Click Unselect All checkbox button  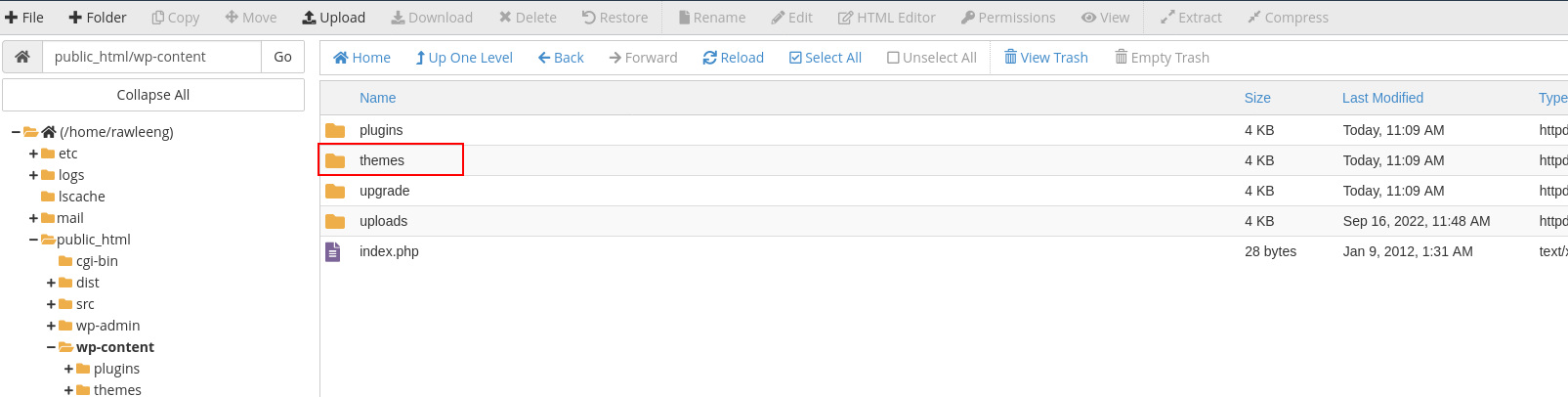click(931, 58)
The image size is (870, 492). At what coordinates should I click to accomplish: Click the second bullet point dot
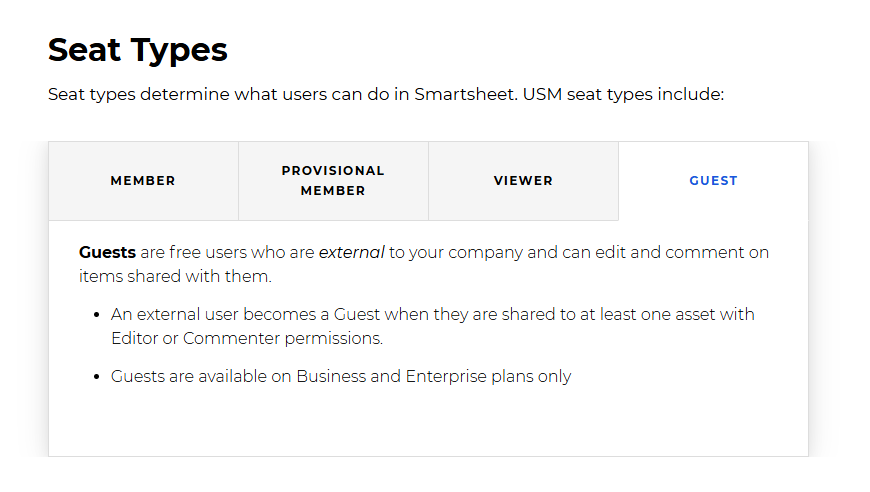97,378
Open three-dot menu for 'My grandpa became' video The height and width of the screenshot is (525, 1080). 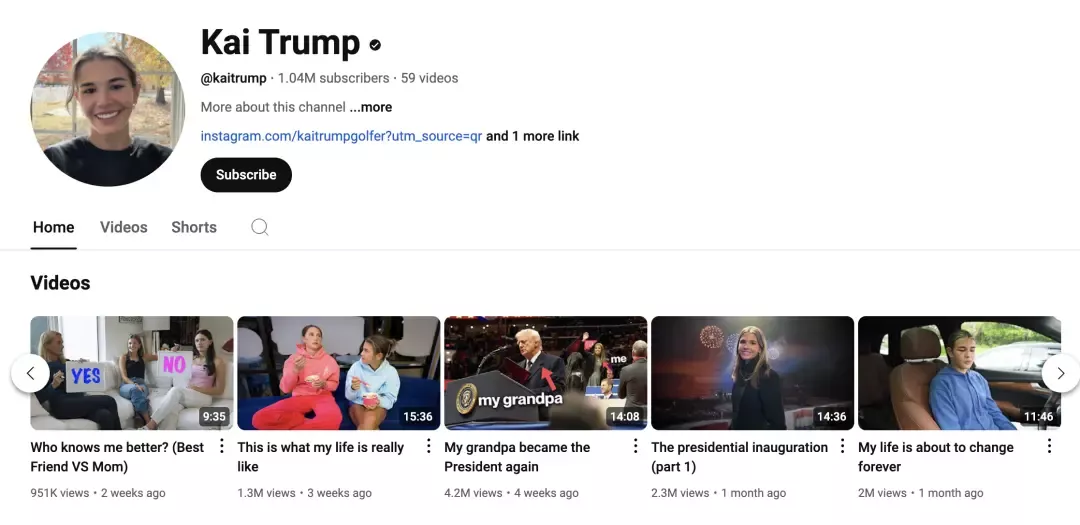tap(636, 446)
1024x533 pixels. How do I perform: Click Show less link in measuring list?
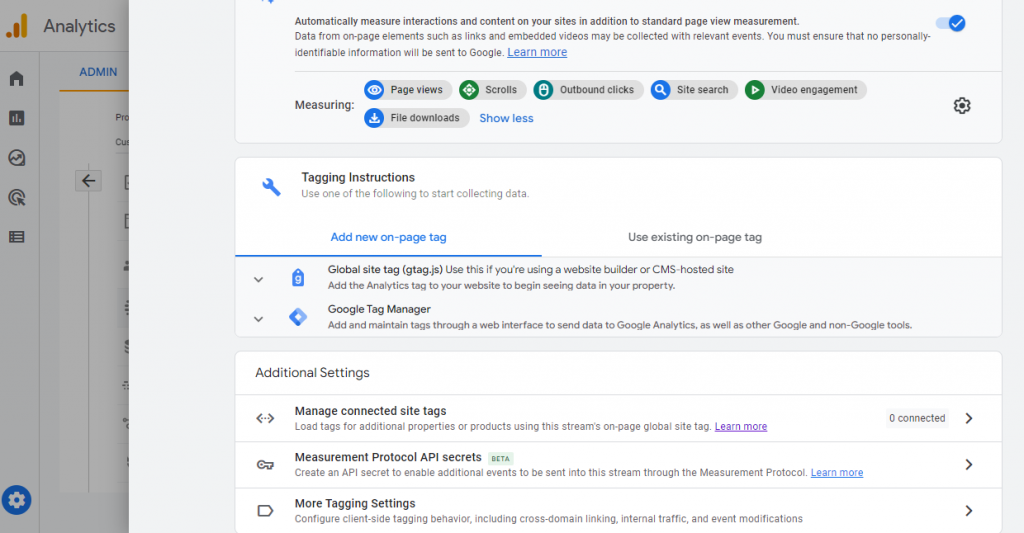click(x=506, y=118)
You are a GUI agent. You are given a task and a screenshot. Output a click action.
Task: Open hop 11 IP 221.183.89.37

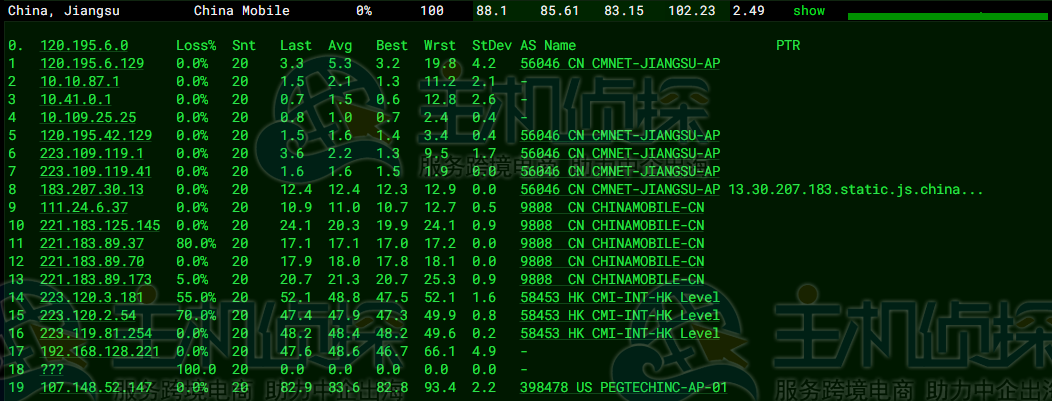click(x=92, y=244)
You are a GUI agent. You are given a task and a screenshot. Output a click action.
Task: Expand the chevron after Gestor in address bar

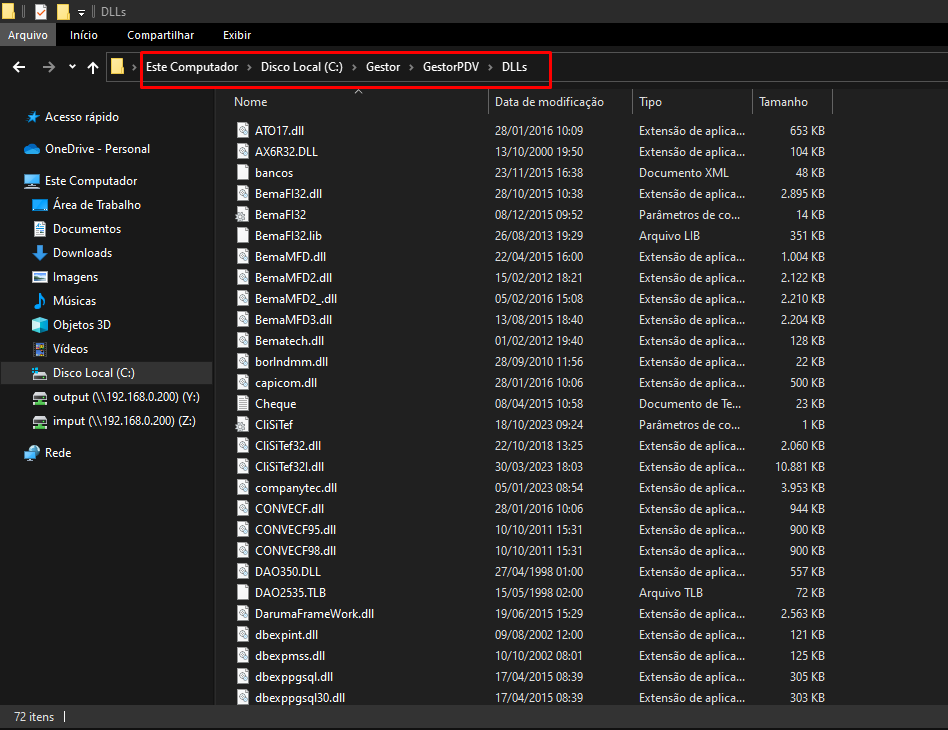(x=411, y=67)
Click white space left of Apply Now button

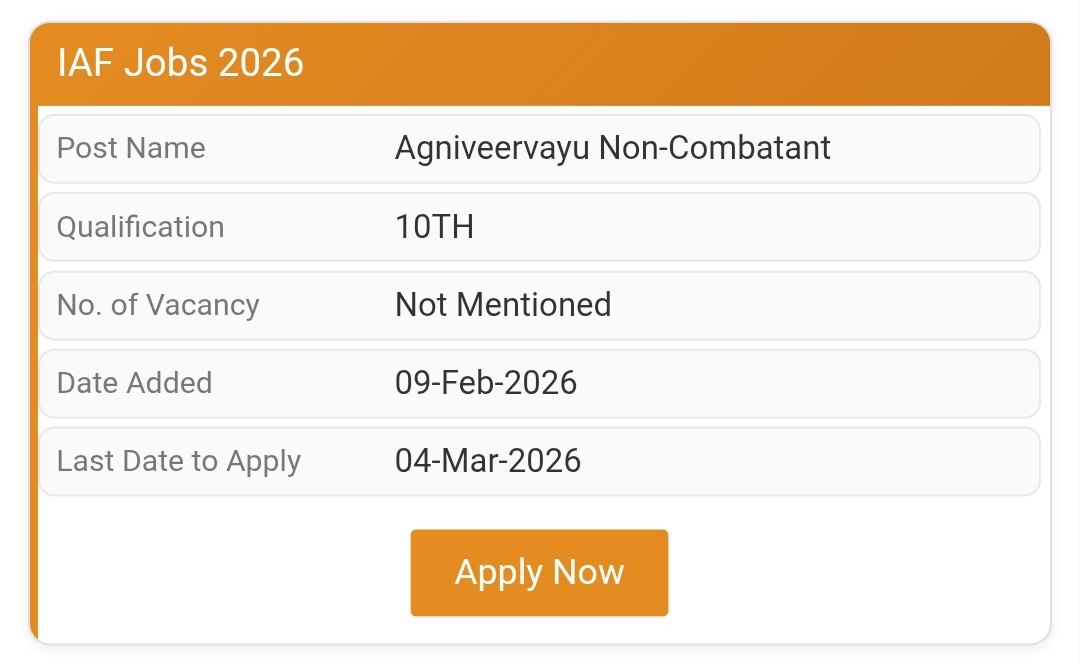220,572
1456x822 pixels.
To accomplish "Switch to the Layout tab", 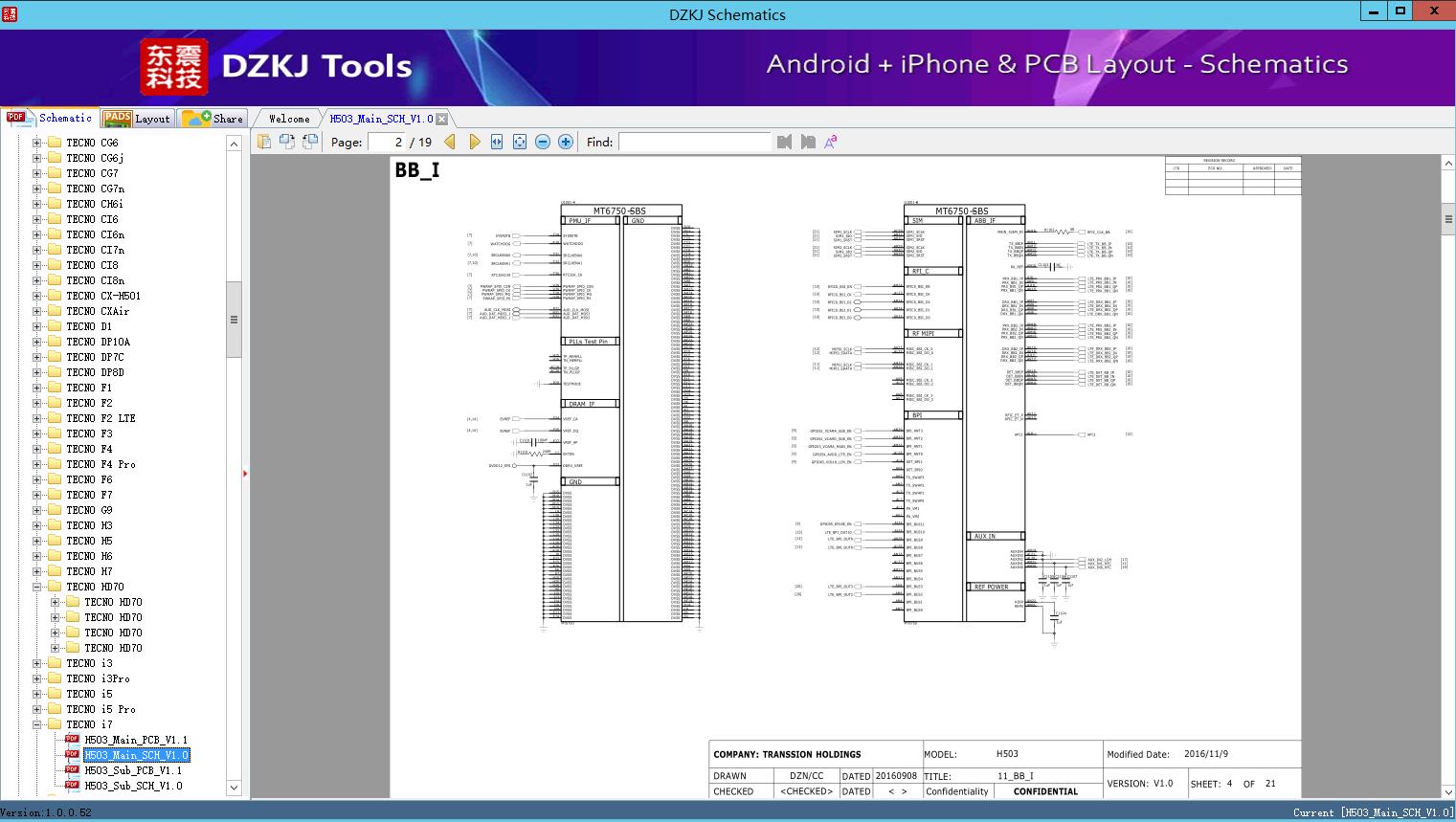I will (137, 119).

:: TASK DETAILS ::
No picture is to be printed. Output exactly the lines above from the line containing "Task: Open hop 11 IP 221.183.89.37" through the line containing "1456x822 pixels.".

:: RESULT ::
Task: Open hop 11 IP 221.183.89.37

click(x=92, y=244)
You are a GUI agent. You are given a task and a screenshot. Output a click action.
Task: Expand the chevron after Gestor in address bar

(x=411, y=67)
Click white space left of Apply Now button

220,572
1456x822 pixels.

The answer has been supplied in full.